━━ Records to process ━━

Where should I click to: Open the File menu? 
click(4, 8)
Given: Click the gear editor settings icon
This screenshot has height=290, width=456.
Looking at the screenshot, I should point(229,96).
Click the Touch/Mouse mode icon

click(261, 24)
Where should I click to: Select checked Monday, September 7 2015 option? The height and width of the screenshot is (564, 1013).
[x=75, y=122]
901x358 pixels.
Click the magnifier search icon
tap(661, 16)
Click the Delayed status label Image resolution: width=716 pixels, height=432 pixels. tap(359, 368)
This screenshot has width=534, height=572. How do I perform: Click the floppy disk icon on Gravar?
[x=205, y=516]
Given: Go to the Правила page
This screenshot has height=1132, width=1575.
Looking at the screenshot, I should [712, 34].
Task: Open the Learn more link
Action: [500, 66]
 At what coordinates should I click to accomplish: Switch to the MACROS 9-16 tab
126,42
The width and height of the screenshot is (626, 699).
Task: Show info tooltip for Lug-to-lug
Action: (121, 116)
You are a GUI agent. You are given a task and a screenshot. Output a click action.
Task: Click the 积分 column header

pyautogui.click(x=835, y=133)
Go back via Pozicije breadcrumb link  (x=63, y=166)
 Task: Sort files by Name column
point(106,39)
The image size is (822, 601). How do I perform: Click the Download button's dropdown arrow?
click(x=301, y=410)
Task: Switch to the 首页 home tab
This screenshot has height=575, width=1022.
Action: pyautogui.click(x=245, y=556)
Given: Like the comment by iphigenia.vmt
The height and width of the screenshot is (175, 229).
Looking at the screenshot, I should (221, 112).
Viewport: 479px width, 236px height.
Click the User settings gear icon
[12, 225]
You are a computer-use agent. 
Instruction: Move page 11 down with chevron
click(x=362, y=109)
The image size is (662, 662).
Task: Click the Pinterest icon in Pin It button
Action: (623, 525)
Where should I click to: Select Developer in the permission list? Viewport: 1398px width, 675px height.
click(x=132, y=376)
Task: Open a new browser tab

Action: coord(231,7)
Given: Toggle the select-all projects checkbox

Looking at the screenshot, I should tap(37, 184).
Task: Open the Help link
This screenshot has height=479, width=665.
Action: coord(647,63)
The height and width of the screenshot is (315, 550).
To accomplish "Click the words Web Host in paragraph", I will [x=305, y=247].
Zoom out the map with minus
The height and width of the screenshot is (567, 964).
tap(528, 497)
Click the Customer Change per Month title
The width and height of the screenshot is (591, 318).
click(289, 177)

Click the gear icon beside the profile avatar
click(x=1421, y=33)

━━━

Goal of the exercise: Among the lines of the preceding data, which ones hold the word "agent"? List them.

Result below:
You are a GUI agent. You are given a task and a screenshot. Output a click action.
You are a computer-use agent. 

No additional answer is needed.